1) Our software is already open source. That doesn't mean we get the
development work that we need when we need it for free. We are constantly
working on various features and fixes that need to be deployed weekly if not
more often, and usually based on a close working relationship with our
operations team. Security fixes need to be produced in hours or less, not when
a volunteer contributor gets around to it. Our engineers also spend a lot of
time every day digging through hundreds of GB of logs to find or verify
service issues.

Keep in mind that our software is deployed by very few people other than us,
because in order for our software to be useful you need to have done a massive
amount of other (expensive) work to set up the legal, compliance, and
technical context.

2) I'm not sure where you get 60k requests per day as a representation of our
system load. Between ACME API interactions and OCSP it's many millions.

3) The CA needs to be monitored 24/7\. Our infrastructure is necessarily more
complicated than your average web API or application, and it's constantly
being maintained and improved.
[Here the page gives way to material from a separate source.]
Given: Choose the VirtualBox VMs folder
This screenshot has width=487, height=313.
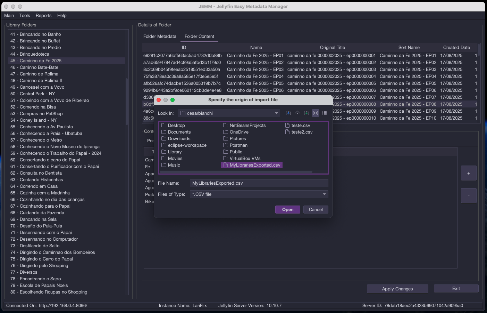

Open sourcing doesn't address the issue of
having highly qualified and trained staff building and monitoring secure
systems.

4) There is a huge amount of tedious compliance and legal work that has to be
done in order for us to continue to operate.

5) We operate in a compliance environment (WebTrust/BRs/root program rules).
We have a lot of obligations, mostly for good reasons, that make what we're
doing very different from "write some code, throw it on GitHub, deploy on a
cloud service and be done with it."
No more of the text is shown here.